Jailbreak leading to code execution

A malicious message jailbreaks the AssistantAgent, causing it to generate code that the UserProxyAgent executes — giving an attacker arbitrary code execution in your environment.

LLM01

Agent-to-agent injection

One agent receives injected instructions via an external tool or data source and passes them to other agents as trusted conversational context, propagating the attack silently.

LLM02

PII in conversation threads

Agents retrieve or generate content containing personal data. Because AutoGen conversations are multi-turn and logged, PII can persist across the entire session history.

LLM07

System message extraction

A crafted input tricks the AssistantAgent into revealing its system message — exposing your agent's role configuration, tool definitions, and operational boundaries.

Quickstart

Up and running in 5 minutes

Cognisafe wraps the OpenAI client that AutoGen uses under the hood — no changes to your agent definitions, conversation patterns, or execution config.

1

Install the SDK

pip install cognisafe
2

Add three lines before your agents start conversing

import cognisafe
import autogen

cognisafe.configure(
    api_key="csk_...",          # from cognisafe.uk/dashboard/settings
    project_id="my-autogen",
)
cognisafe.patch_openai()        # wraps AutoGen's OpenAI calls automatically

# Your agents are unchanged:
assistant = autogen.AssistantAgent(
    name="assistant",
    llm_config={"model": "gpt-4o"},
)
user_proxy = autogen.UserProxyAgent(
    name="user_proxy",
    code_execution_config={"work_dir": "coding"},
)
user_proxy.initiate_chat(assistant, message="Write a Python script to...")
3

Tag each agent for per-agent attribution

Use agent_name to track which agent in the conversation was the attack vector:

# Wrap each agent's LLM calls with its own tag:
def make_llm_config(agent_name: str) -> dict:
    cognisafe.configure(
        api_key="csk_...",
        project_id="my-autogen",
        agent_name=agent_name,
    )
    cognisafe.patch_openai()
    return {"model": "gpt-4o"}

assistant = autogen.AssistantAgent(
    name="assistant",
    llm_config=make_llm_config("assistant"),
)
planner = autogen.AssistantAgent(
    name="planner",
    llm_config=make_llm_config("planner"),
)

What you get in the dashboard

Per-agent threat feed

Every flagged LLM call is attributed to the agent that made it — assistant, planner, critic — with the full message and scorer rationale.

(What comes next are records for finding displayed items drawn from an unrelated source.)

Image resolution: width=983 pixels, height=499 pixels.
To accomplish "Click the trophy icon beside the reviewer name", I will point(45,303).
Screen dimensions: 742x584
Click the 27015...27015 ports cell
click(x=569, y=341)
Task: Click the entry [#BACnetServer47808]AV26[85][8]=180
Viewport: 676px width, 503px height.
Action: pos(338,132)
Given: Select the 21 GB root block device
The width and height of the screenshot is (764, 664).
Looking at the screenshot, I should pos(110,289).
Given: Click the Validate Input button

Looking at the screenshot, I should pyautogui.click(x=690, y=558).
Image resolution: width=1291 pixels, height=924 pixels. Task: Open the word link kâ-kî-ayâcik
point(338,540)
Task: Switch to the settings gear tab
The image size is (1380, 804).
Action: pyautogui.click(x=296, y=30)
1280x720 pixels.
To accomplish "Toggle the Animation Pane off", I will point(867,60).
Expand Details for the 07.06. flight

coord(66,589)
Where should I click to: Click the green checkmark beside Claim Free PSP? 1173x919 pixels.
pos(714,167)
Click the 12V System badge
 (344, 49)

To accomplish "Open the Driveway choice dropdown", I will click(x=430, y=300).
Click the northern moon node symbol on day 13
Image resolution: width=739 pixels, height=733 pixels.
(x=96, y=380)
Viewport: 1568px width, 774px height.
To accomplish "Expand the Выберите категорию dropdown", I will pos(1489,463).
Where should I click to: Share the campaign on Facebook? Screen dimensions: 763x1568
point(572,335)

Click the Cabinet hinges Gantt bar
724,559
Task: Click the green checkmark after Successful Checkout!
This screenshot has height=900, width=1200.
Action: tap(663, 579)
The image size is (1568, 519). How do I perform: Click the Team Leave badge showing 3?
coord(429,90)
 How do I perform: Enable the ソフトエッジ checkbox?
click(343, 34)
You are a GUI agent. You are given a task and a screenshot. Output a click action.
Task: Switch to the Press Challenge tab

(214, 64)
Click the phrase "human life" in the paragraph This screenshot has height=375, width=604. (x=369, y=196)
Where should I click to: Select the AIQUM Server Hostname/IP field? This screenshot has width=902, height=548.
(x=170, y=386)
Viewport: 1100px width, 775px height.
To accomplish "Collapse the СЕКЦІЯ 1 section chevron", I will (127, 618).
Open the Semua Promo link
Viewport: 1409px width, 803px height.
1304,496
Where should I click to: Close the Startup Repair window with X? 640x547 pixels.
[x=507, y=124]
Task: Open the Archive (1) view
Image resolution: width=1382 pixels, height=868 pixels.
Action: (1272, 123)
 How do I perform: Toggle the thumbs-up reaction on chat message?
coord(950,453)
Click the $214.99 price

Jailbreak before execution

Safety scorers run asynchronously on every message. Alerts fire before a malicious code suggestion reaches the executor.

Conversation-level PII tracking

Trace PII across the full multi-turn conversation, not just individual messages — critical for AutoGen's extended sessions.

OWASP coverage

Jailbreak (LLM01), PII (LLM02), content safety (LLM05), and system prompt extraction (LLM07) scored on every agent call.